--- BEGIN DOCUMENT EXCERPT ---
Taxation

Ca. Tax Lawyer Winter/Spring 2015, Volume 23, Number 4

Message from the Chair

By Robert S. Horwitz

I am pleased to assume the reins as chair of the Taxation Section effective in October. By the time you read this, you will have received the brochure for the 2015 Annual Meeting of the California Tax Bar and California Tax Policy Conference, which will be held at the Hilton Torrey Pines in La Jolla. The format ofthis year’s event has changed from prior years. Instead of Thursday, Friday and Saturday, this year we will kickoff with a networking dinner where attendees can meet and mingle with the speakers and other guests on Wednesday, November 5. Although there will be one program Wednesday evening, the balance of the educational programs will be on Thursday and Friday, November 6 and 7. Speakers include a number of officials from California tax agencies, the Internal Revenue Service (the "IRS") and the Department of Justice. It will be a great opportunity to meet representatives of federal and state tax agencies and to network with your peers. I look forward to seeing you there.
--- END DOCUMENT EXCERPT ---
--- BEGIN DATA SHOWN ---
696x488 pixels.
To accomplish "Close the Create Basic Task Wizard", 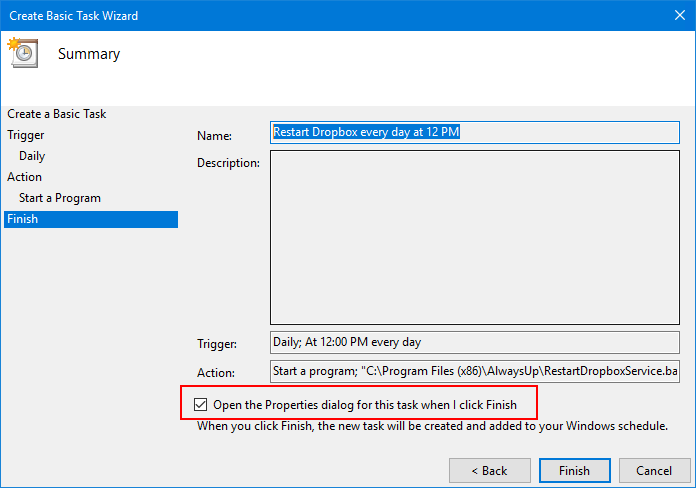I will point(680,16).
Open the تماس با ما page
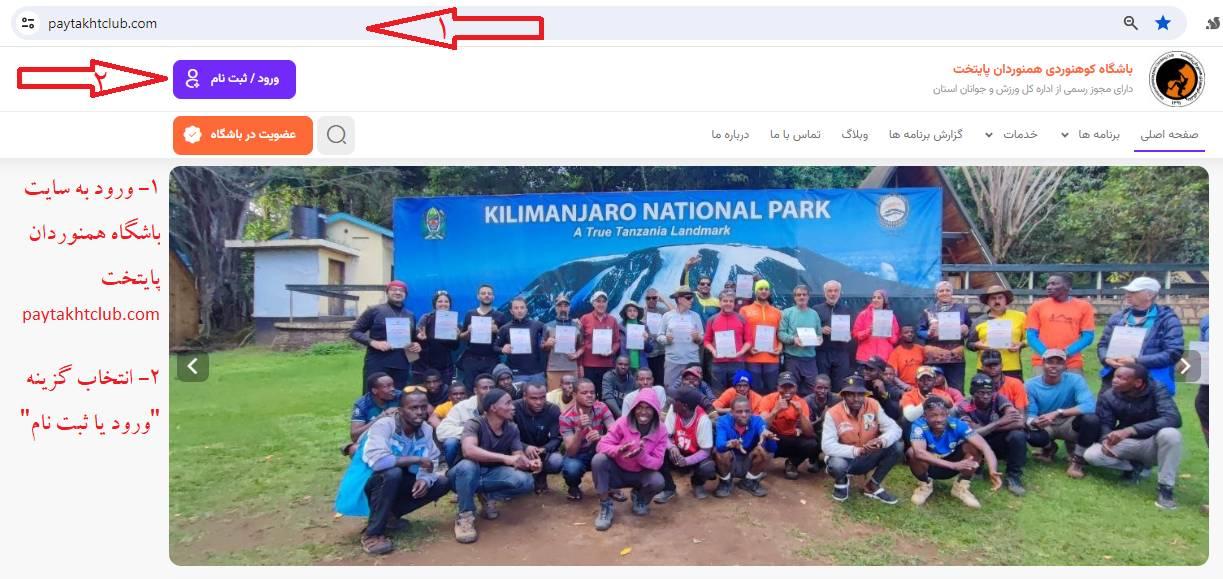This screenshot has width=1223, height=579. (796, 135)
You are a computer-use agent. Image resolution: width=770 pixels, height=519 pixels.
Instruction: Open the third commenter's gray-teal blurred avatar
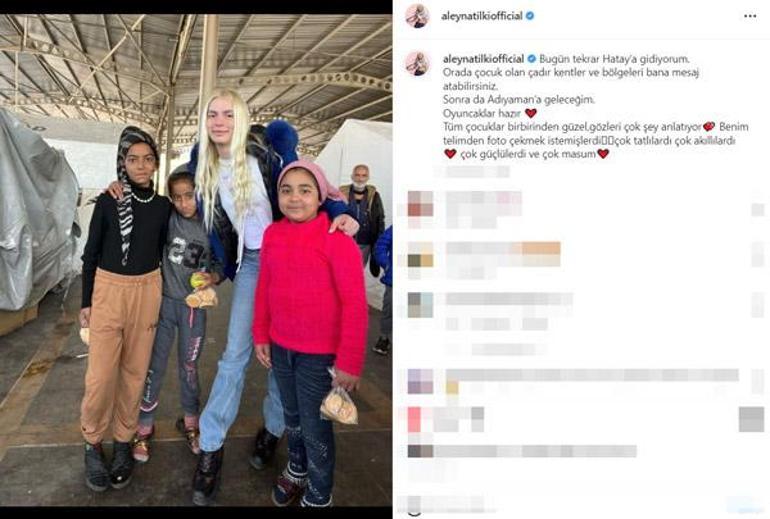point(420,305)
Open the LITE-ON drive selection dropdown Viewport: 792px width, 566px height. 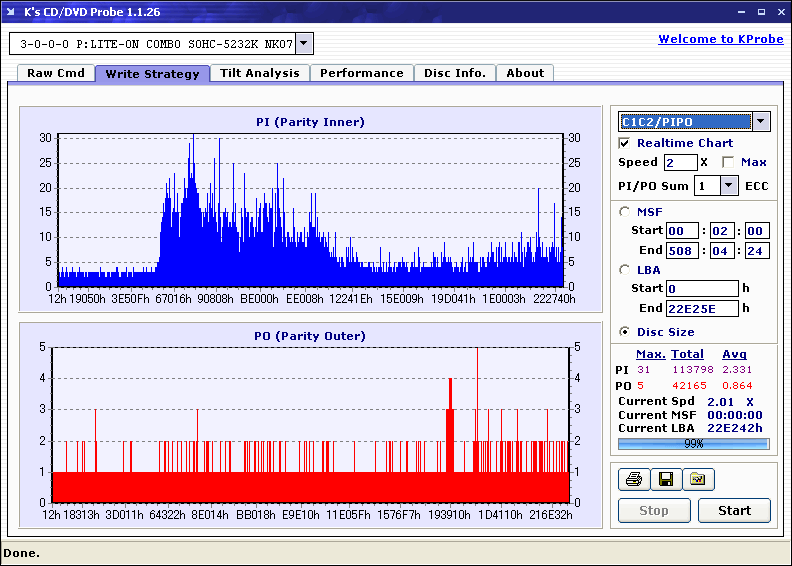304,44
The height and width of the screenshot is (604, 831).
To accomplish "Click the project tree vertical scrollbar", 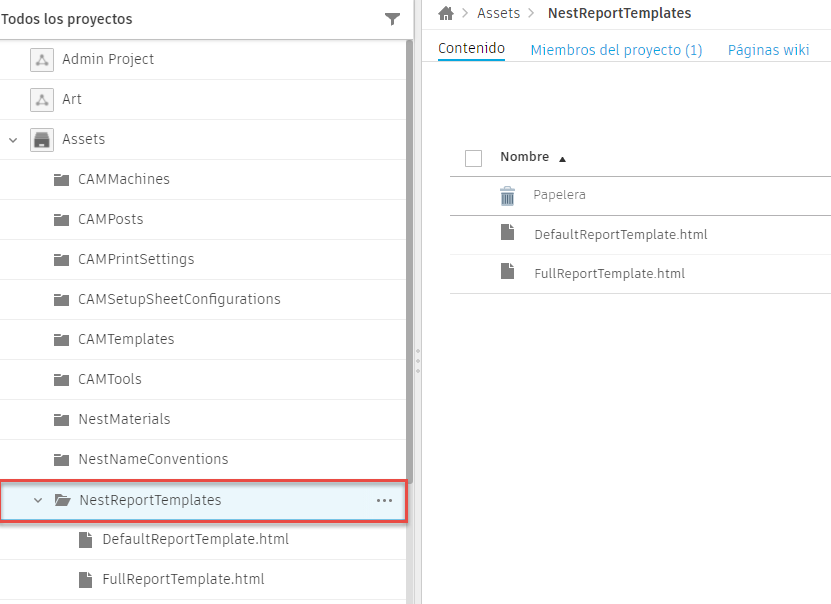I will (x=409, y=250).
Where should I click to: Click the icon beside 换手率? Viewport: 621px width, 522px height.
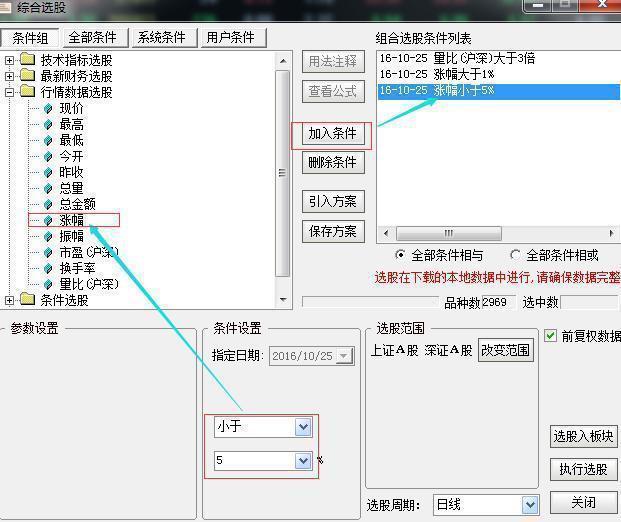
--- END DATA SHOWN ---
Answer these questions about the chair's message.
1. Which section of the bar is the writer taking over as chair?
2. At what hotel will the 2015 Annual Meeting be held?
3. On which dates will most of the educational programs take place?

» **TASK OUTPUT**
1. The Taxation Section.
2. The Hilton Torrey Pines in La Jolla.
3. Thursday and Friday, November 6 and 7.